In order to make sure that a query like this returns the most up-to-date information, we internally route the queries to the Raft leader. The leader is the node that's currently coordinating the writes, so it's impossible for it to have out-of-date information.

I think the case where you're seeing docker node ls work with only one manager is one where that node still thinks it's the leader, so it's willing to respond to that query. But in the case where it doesn't work, the node doesn't know who the leader is, so it doesn't know where to send the query.

I believe that in the upcoming 17.04 release, nodes will automatically relinquish the leadership position if they notice that they aren't in contact with enough nodes to maintain a quorum. This will make the behavior more consistent.

Admittedly our error message about "context deadline exceeded" is unhelpful here. We've been meaning to improve these errors (cc @dperny).

Thanks for your patience :)

It's no problem at all.

apophizzz commented 7 years ago

Great, now I actually understand what was going on.

We've been meaning to improve these errors

I share your opinion that a significantly more meaningful message would be great here. The current one might a little bit confusing. So I'm done with that issue, thanks for participating.
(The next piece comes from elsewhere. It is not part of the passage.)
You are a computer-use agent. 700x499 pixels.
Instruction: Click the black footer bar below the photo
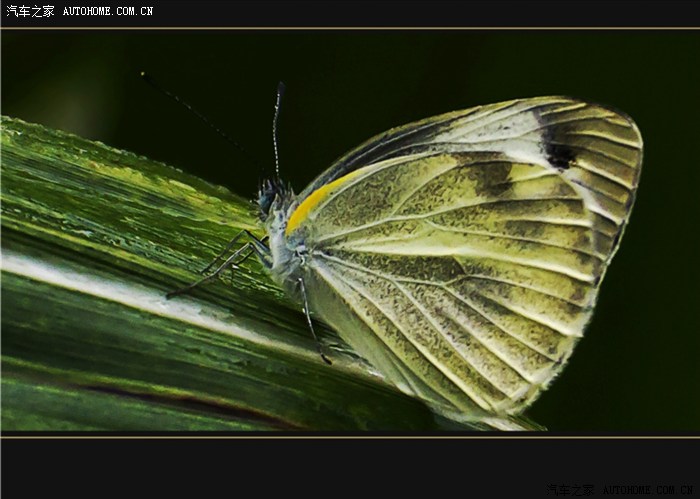point(300,465)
lwalid commented 7 years ago

hi everybody i use docker 1.12.6, and i think that i have the seem problem. I have no answer for docker ps command or docker-compose ps command. in the log i have : Mar 27 15:37:40 test-ran.wanesy.fr dockerd[1059]: time="2017-03-27T15:37:40.796732144+02:00" level=warning msg="Health check error: rpc error: code = 4 desc = context deadline exceeded"

avoidik commented 7 years ago

@lwalid your swarm doesn't have a quorum, as a temporary solution to this issue you can use:

 docker swarm init --force-new-cluster --advertise-addr <addr>:<port> --listen-addr <addr>:<port>

this will recreate the node from current state and will update managers/workers balance.